In my days as a couch potato, I’d read an unlikely book by Douglas Adams, who, in collaboration with Mark Carwardine, went round the world looking for species on the verge of extinction. Not only do I still have Last Chance to See on my bookshelf, I go around the country now with a mental list of endangered species which I want to see. The Lesser Adjutant Stork is one of these, and Bhitarkanika is its only known nesting site outside north-eastern India.
The IUCN Red List classifies it as vulnerable (to extinction) because it is “rapidly declining as a result of a variety of threats including hunting pressure, loss of nesting trees, conversion and degradation of wetlands and agricultural changes”. It is thought that the disappearance of this species from the Sunderbans is due to degradation of mangrove diversity in the region.
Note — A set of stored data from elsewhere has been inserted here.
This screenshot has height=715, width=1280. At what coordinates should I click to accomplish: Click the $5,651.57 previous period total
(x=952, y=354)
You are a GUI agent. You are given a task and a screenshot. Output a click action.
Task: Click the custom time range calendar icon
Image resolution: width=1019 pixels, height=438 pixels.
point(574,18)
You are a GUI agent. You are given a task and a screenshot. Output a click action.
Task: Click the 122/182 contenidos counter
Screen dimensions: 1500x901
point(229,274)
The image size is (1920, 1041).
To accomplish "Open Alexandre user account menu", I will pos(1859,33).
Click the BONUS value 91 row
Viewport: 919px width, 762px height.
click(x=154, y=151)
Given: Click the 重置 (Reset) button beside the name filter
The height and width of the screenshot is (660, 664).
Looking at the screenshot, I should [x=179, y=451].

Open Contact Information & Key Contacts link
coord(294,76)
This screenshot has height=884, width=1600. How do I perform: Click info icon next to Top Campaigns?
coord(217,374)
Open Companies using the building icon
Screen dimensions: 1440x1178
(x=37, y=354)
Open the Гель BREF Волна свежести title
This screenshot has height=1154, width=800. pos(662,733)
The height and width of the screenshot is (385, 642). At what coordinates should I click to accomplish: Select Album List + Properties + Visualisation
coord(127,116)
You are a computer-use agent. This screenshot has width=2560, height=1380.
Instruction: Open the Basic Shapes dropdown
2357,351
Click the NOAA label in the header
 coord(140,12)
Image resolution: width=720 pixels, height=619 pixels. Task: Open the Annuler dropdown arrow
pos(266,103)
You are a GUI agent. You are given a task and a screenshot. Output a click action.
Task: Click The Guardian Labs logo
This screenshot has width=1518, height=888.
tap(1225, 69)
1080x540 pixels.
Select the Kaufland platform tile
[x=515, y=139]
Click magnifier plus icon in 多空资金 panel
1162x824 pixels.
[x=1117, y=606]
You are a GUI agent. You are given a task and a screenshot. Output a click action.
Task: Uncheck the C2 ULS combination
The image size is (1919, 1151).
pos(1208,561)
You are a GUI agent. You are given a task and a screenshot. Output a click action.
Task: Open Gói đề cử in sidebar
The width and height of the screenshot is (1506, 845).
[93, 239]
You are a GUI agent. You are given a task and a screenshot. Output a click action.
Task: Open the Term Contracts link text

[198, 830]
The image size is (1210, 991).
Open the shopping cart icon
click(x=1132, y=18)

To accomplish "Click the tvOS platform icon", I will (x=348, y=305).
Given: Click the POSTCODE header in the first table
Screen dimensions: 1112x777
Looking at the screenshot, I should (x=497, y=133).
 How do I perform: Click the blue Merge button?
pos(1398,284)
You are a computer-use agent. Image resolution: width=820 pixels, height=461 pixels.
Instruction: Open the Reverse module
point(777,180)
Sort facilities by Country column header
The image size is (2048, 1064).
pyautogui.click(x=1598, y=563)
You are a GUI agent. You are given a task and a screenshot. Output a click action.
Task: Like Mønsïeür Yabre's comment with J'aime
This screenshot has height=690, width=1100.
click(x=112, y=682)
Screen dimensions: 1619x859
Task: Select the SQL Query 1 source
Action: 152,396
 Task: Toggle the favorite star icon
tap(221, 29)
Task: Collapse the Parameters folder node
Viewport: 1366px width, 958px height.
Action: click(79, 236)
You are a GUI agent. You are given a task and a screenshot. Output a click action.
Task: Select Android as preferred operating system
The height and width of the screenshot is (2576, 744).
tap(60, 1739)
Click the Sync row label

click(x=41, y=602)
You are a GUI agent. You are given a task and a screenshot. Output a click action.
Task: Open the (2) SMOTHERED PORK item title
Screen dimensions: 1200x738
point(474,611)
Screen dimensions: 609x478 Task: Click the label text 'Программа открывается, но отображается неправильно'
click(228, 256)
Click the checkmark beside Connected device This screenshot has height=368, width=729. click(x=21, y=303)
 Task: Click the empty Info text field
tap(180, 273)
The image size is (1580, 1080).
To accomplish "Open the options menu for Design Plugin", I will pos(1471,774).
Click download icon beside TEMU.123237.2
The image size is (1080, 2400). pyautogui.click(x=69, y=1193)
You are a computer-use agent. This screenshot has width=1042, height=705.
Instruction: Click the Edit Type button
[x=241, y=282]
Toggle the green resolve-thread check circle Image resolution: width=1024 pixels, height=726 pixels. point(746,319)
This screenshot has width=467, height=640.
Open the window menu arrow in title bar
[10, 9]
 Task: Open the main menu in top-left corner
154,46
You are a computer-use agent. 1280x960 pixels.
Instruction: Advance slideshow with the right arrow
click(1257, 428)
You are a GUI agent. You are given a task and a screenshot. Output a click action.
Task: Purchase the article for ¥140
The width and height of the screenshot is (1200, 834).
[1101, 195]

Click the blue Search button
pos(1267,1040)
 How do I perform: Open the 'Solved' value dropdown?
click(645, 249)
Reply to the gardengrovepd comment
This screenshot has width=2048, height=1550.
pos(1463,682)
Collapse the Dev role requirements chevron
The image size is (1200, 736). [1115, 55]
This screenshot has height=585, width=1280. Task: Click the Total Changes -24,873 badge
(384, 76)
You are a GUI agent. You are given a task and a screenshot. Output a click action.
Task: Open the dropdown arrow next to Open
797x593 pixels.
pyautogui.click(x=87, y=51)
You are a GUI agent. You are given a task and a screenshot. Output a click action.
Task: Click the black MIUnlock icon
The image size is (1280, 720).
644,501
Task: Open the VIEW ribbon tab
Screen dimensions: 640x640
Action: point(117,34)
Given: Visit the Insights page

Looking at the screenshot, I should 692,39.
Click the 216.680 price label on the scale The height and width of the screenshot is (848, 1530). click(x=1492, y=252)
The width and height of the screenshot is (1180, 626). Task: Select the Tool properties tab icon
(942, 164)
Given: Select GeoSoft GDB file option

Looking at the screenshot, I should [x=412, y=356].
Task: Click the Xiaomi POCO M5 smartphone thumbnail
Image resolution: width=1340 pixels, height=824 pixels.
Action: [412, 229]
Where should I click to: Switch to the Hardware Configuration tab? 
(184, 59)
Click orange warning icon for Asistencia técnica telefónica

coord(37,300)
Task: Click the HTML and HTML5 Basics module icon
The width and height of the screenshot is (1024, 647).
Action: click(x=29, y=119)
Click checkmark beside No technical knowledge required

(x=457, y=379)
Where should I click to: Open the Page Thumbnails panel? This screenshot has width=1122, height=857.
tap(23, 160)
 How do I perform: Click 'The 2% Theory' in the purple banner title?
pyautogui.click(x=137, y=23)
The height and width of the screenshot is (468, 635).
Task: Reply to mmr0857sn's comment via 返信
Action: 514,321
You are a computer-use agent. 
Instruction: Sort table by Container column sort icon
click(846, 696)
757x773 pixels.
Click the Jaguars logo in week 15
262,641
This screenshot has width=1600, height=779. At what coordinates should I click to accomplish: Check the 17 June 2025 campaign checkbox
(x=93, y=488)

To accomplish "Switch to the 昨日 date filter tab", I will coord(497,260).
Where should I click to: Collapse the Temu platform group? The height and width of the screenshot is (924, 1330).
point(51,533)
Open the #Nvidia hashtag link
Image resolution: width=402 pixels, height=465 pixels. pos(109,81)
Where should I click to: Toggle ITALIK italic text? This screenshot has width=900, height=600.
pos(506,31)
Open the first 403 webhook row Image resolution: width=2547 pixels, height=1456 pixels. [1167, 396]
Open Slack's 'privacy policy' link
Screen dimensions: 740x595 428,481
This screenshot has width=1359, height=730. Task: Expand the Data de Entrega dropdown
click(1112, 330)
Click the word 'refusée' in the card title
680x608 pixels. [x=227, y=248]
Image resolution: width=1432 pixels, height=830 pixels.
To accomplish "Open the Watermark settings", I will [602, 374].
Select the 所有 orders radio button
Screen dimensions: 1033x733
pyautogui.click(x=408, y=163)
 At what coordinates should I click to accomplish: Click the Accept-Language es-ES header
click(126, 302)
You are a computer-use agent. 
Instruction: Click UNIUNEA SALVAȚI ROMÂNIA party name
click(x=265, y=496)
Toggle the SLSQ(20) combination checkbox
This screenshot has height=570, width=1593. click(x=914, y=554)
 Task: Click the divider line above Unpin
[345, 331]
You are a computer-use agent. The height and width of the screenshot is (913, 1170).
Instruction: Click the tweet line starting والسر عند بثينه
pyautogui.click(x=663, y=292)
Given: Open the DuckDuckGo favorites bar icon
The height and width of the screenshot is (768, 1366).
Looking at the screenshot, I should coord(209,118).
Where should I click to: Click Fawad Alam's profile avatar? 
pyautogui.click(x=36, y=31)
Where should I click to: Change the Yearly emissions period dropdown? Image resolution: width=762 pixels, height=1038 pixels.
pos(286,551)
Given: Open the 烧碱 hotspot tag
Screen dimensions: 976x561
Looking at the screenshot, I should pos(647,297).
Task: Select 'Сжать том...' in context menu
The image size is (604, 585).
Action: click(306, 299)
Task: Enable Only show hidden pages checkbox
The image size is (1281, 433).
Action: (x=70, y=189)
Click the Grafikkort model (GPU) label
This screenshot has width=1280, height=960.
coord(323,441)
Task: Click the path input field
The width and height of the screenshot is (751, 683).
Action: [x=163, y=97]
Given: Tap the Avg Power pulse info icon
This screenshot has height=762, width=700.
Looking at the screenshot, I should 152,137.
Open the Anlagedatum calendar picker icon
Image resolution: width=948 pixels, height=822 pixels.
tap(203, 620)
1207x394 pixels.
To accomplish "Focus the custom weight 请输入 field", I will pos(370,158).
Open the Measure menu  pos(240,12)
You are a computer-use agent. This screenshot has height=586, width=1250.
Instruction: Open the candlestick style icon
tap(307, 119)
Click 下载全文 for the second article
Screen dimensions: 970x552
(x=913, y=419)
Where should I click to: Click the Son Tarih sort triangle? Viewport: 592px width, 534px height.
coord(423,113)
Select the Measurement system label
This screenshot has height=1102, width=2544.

It is one of the most spectacularly ugly birds I’ve ever had the opportunity to see. It is also huge. As we crossed the Brahmani river, The Family spotted some huge birds in a field far away. We stopped to look. They were these ugly storks. The Lesser Adjutant (and its cousin, the Greater Adjutant) is called হাড়গিলে in Assamese and in Odiya (meaning bone eater). When I consulted older people in my family, they remembered the name and the bird. At one time it was probably common in Assam, Bengal, Bihar and Odisha. It can now be seen only in protected forests and wetlands, where it eats small animals and crustaceans. Its local name probably comes by association with the Greater Adjutant, which often scavenges around human habitation.
We saw these birds several times in the protected forest. They were wary of our boat, and tended to fly whenever we came within camera range. Eventually I caught a juvenile sitting on top of a tree. The juvenile has much more down on its bare neck and head than the adult. Apparently these birds have extremely sharp vision, and this one could have been sitting there to scan the area for food.
One never knows which sighting of this bird could be the last.